It should be noted that mark 1 and mark 2 are used selectively, and there is generally no case in which both mark 1 and mark 2 correspond to the same target video.
In the present embodiment, the determining a width of a position of the at least one depth split line comprises: determining a position and width of the at least one depth split line in the target video based on a display parameter of the target video.
In the present embodiment, the display parameter is a display length and a display width of the target video when the target video is displayed on the display interface. The position may be a relative position of the depth split line from an edge line of the target video. The width may be a width value of the depth split line corresponding to a display length in the target display video.
In the present embodiment, the advantage of setting the at least one depth split line is that the split line depth value of the at least one depth split line can be determined, and the target pixel value of respective video frames of the target video frame can be determined based on the split line depth value to obtain a technical effect of a three-dimensional displaying video frame.
S120. For the target depth view, determine a target depth split line corresponding to a current pixel point of a current target depth view, and determine a target pixel value of the current pixel point based on a pixel depth value of the current pixel point and a split line depth value of the target depth split line.
In the present embodiment, the target video comprises a plurality of video frames, and respective video frame has a target depth view.
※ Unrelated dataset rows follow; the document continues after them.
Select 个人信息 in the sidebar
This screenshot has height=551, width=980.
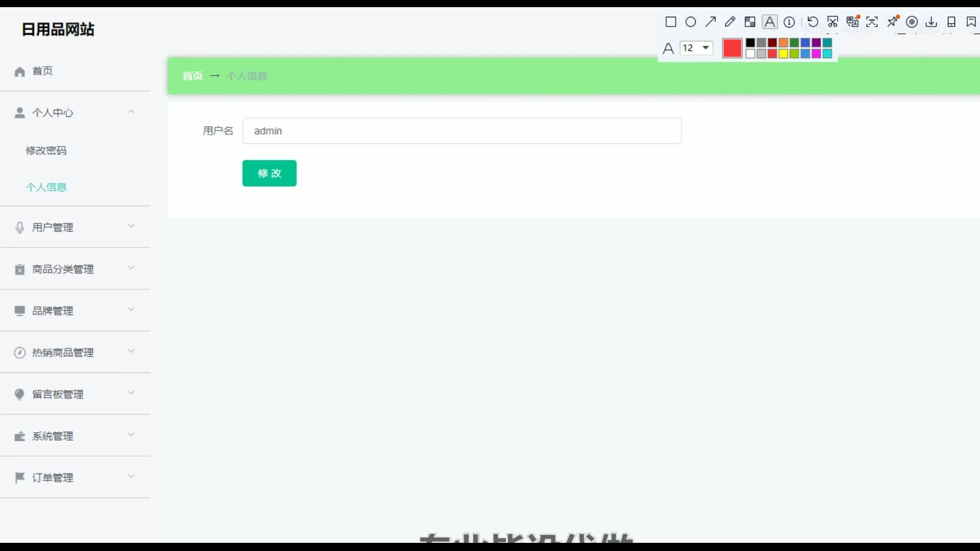46,187
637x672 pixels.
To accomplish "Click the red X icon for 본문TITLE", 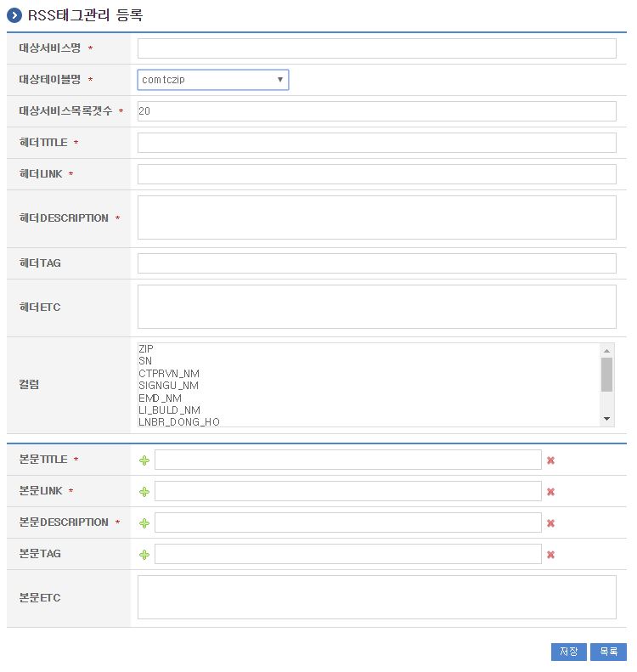I will [x=550, y=460].
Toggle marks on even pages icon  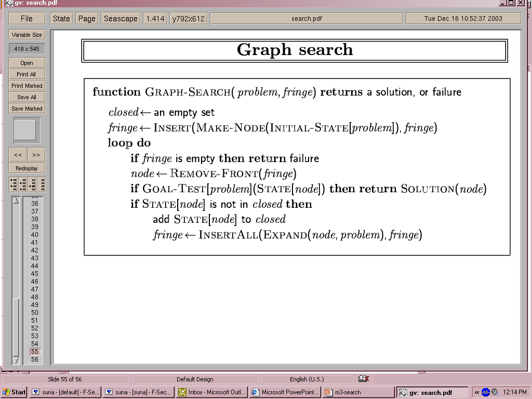pos(23,184)
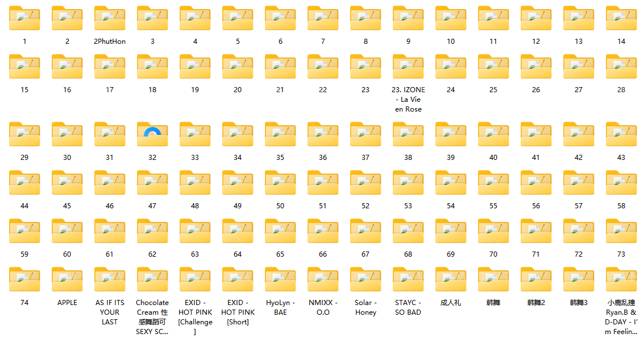
Task: Open the EXID - HOT PINK [Short] folder
Action: [238, 280]
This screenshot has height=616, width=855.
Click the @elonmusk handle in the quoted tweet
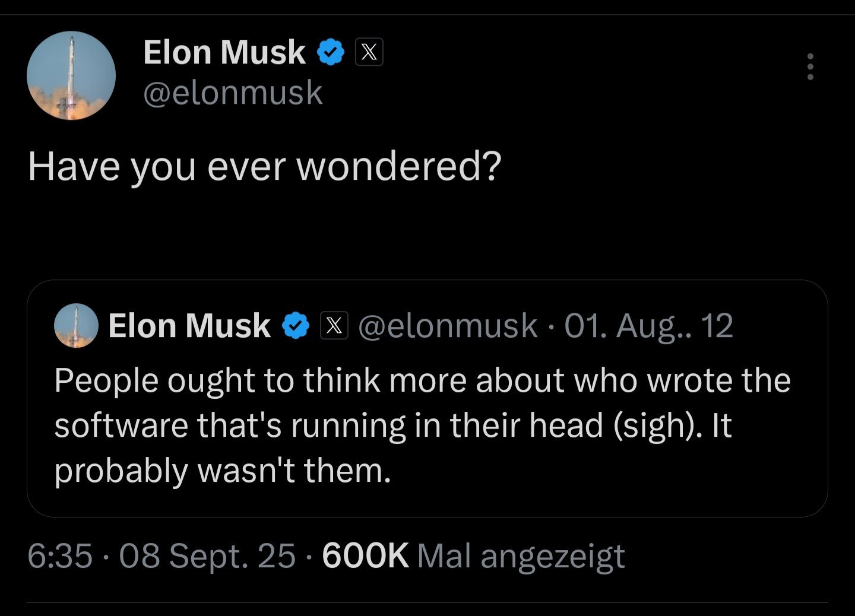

Respective pixels in the target depth view may be processed, and the pixel that is currently to be processed or is being processed may be determined as the current pixel. A depth split line corresponding to the target video comprises at least one depth split line, and the depth split line at which the current pixel point is located may be determined as the target depth split line. The pixel depth value may be a depth value of the current pixel point in the target depth view. The split line depth value may be a predetermined split line depth value. The split line depth value is used to determine a pixel value of a pixel point in a video frame, and thus determine a corresponding 3D display effect. The depth split line has a certain width, and correspondingly the split line comprises a plurality of pixels, and in this case the depth values of the plurality of pixels are the same. Based on the relationship between the pixel depth value and the split line depth value, the target pixel value of the current pixel point can be determined.
In an embodiment, for the target depth view of respective video frame, a depth split line corresponding to respective pixel point in the current video frame can be determined, and a correspondence between the depth value of the current pixel point and the depth value of the respective split line can be determined. Based on the correspondence, target pixel values of a plurality of pixel points may be determined.
S130. Determine a three-dimensional displaying video frame of the plurality of video frames of the target video based on target pixel values of a plurality of pixels in the target depth view.
In the present embodiment, the target pixel value may be the RGB value of the pixel point, the pixel value after adjusting the corresponding pixel point of the video frame. The three-dimensional displaying video frame may be a video frame that appears to the user to be a three-dimensional effect.
In an embodiment, a target pixel value of the plurality of pixel points is obtained based on the pixel value of respective pixel points in the plurality of video frames redetermined by S120. Based on the target pixel value of respective pixel point in the plurality of video frames, a three-dimensional displaying video frame corresponding to the plurality of video frames is determined. A target three-dimensional video corresponding to the target video may be determined based on the plurality of three-dimensional displaying video frames.
It should be noted that the target three-dimensional video appears to be a three-dimensional display from a visual perspective.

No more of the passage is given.